- Opening Delimiter -

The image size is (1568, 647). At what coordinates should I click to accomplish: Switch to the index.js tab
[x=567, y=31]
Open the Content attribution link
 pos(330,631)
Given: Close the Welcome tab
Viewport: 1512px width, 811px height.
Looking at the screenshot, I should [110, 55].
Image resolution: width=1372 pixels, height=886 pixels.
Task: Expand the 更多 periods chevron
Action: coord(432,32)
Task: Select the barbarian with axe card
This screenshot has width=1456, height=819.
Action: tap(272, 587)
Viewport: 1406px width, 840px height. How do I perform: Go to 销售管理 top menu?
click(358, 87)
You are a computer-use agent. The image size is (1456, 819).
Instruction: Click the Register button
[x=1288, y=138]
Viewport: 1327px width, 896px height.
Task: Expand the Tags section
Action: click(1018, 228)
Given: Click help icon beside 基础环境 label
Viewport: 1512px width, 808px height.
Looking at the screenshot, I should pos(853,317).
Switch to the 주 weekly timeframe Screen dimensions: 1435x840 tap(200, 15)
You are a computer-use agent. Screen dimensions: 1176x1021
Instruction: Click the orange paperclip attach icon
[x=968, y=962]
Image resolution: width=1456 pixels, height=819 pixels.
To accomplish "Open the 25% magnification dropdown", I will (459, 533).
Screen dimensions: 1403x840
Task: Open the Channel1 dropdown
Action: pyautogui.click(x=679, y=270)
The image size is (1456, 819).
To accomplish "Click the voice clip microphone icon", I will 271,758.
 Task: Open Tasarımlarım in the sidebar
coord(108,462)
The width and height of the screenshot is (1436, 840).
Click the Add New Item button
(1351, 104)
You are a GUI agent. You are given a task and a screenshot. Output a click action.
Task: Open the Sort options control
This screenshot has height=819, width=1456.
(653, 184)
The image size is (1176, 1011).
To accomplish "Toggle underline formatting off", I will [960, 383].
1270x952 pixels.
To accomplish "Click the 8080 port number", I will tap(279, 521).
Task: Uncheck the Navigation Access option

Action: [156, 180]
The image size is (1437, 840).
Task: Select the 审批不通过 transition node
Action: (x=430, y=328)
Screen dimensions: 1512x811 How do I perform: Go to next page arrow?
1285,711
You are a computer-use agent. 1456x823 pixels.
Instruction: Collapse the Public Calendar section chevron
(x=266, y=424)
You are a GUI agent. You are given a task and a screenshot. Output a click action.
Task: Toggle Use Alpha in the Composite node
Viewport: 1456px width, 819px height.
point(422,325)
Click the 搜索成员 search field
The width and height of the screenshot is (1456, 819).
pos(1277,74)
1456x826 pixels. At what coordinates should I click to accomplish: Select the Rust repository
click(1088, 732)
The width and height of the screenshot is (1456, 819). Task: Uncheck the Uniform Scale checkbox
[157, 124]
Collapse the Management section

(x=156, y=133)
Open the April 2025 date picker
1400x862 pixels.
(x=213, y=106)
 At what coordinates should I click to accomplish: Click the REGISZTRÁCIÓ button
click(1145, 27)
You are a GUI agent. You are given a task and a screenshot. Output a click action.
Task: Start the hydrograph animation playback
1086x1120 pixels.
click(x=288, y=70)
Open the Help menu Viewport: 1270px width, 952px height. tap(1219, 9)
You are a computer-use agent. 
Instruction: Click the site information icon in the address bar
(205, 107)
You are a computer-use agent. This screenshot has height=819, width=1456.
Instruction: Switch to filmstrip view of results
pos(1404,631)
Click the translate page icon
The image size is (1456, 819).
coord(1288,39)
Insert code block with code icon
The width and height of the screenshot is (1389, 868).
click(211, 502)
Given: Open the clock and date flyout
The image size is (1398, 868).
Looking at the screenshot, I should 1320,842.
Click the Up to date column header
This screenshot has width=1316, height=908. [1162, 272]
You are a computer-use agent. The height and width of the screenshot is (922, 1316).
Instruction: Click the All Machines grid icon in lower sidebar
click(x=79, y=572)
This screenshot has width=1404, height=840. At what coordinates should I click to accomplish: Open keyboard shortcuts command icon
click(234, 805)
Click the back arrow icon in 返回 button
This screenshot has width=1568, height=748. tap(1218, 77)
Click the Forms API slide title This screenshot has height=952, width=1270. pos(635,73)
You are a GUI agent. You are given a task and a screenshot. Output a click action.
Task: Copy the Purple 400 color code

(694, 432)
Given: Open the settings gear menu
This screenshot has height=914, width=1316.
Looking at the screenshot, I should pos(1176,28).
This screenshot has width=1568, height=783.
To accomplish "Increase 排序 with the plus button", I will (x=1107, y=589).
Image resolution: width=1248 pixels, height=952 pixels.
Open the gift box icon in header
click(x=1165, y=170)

- Closing Delimiter -

■ Task objective: A verbatim version of the complete listing above is to be returned.

■ Solution for this task:
The image size is (1568, 647). At what coordinates should I click to accomplish: Switch to the index.js tab
[x=567, y=31]
Open the Content attribution link
 pos(330,631)
Given: Close the Welcome tab
Viewport: 1512px width, 811px height.
Looking at the screenshot, I should [110, 55].
Image resolution: width=1372 pixels, height=886 pixels.
Task: Expand the 更多 periods chevron
Action: coord(432,32)
Task: Select the barbarian with axe card
This screenshot has width=1456, height=819.
Action: tap(272, 587)
Viewport: 1406px width, 840px height. How do I perform: Go to 销售管理 top menu?
click(358, 87)
You are a computer-use agent. The image size is (1456, 819).
Instruction: Click the Register button
[x=1288, y=138]
Viewport: 1327px width, 896px height.
Task: Expand the Tags section
Action: click(1018, 228)
Given: Click help icon beside 基础环境 label
Viewport: 1512px width, 808px height.
Looking at the screenshot, I should pos(853,317).
Switch to the 주 weekly timeframe Screen dimensions: 1435x840 tap(200, 15)
You are a computer-use agent. Screen dimensions: 1176x1021
Instruction: Click the orange paperclip attach icon
[x=968, y=962]
Image resolution: width=1456 pixels, height=819 pixels.
To accomplish "Open the 25% magnification dropdown", I will (459, 533).
Screen dimensions: 1403x840
Task: Open the Channel1 dropdown
Action: pyautogui.click(x=679, y=270)
The image size is (1456, 819).
To accomplish "Click the voice clip microphone icon", I will 271,758.
 Task: Open Tasarımlarım in the sidebar
coord(108,462)
The width and height of the screenshot is (1436, 840).
Click the Add New Item button
(1351, 104)
You are a GUI agent. You are given a task and a screenshot. Output a click action.
Task: Open the Sort options control
This screenshot has height=819, width=1456.
(653, 184)
The image size is (1176, 1011).
To accomplish "Toggle underline formatting off", I will [960, 383].
1270x952 pixels.
To accomplish "Click the 8080 port number", I will tap(279, 521).
Task: Uncheck the Navigation Access option

Action: [156, 180]
The image size is (1437, 840).
Task: Select the 审批不通过 transition node
Action: (x=430, y=328)
Screen dimensions: 1512x811 How do I perform: Go to next page arrow?
1285,711
You are a computer-use agent. 1456x823 pixels.
Instruction: Collapse the Public Calendar section chevron
(x=266, y=424)
You are a GUI agent. You are given a task and a screenshot. Output a click action.
Task: Toggle Use Alpha in the Composite node
Viewport: 1456px width, 819px height.
point(422,325)
Click the 搜索成员 search field
The width and height of the screenshot is (1456, 819).
pos(1277,74)
1456x826 pixels. At what coordinates should I click to accomplish: Select the Rust repository
click(1088, 732)
The width and height of the screenshot is (1456, 819). Task: Uncheck the Uniform Scale checkbox
[157, 124]
Collapse the Management section

(x=156, y=133)
Open the April 2025 date picker
1400x862 pixels.
(x=213, y=106)
 At what coordinates should I click to accomplish: Click the REGISZTRÁCIÓ button
click(1145, 27)
You are a GUI agent. You are given a task and a screenshot. Output a click action.
Task: Start the hydrograph animation playback
1086x1120 pixels.
click(x=288, y=70)
Open the Help menu Viewport: 1270px width, 952px height. tap(1219, 9)
You are a computer-use agent. 
Instruction: Click the site information icon in the address bar
(205, 107)
You are a computer-use agent. This screenshot has height=819, width=1456.
Instruction: Switch to filmstrip view of results
pos(1404,631)
Click the translate page icon
The image size is (1456, 819).
coord(1288,39)
Insert code block with code icon
The width and height of the screenshot is (1389, 868).
click(211, 502)
Given: Open the clock and date flyout
The image size is (1398, 868).
Looking at the screenshot, I should 1320,842.
Click the Up to date column header
This screenshot has width=1316, height=908. [1162, 272]
You are a computer-use agent. The height and width of the screenshot is (922, 1316).
Instruction: Click the All Machines grid icon in lower sidebar
click(x=79, y=572)
This screenshot has width=1404, height=840. At what coordinates should I click to accomplish: Open keyboard shortcuts command icon
click(234, 805)
Click the back arrow icon in 返回 button
This screenshot has width=1568, height=748. tap(1218, 77)
Click the Forms API slide title This screenshot has height=952, width=1270. pos(635,73)
You are a GUI agent. You are given a task and a screenshot. Output a click action.
Task: Copy the Purple 400 color code

(694, 432)
Given: Open the settings gear menu
This screenshot has height=914, width=1316.
Looking at the screenshot, I should pos(1176,28).
This screenshot has width=1568, height=783.
To accomplish "Increase 排序 with the plus button", I will (x=1107, y=589).
Image resolution: width=1248 pixels, height=952 pixels.
Open the gift box icon in header
click(x=1165, y=170)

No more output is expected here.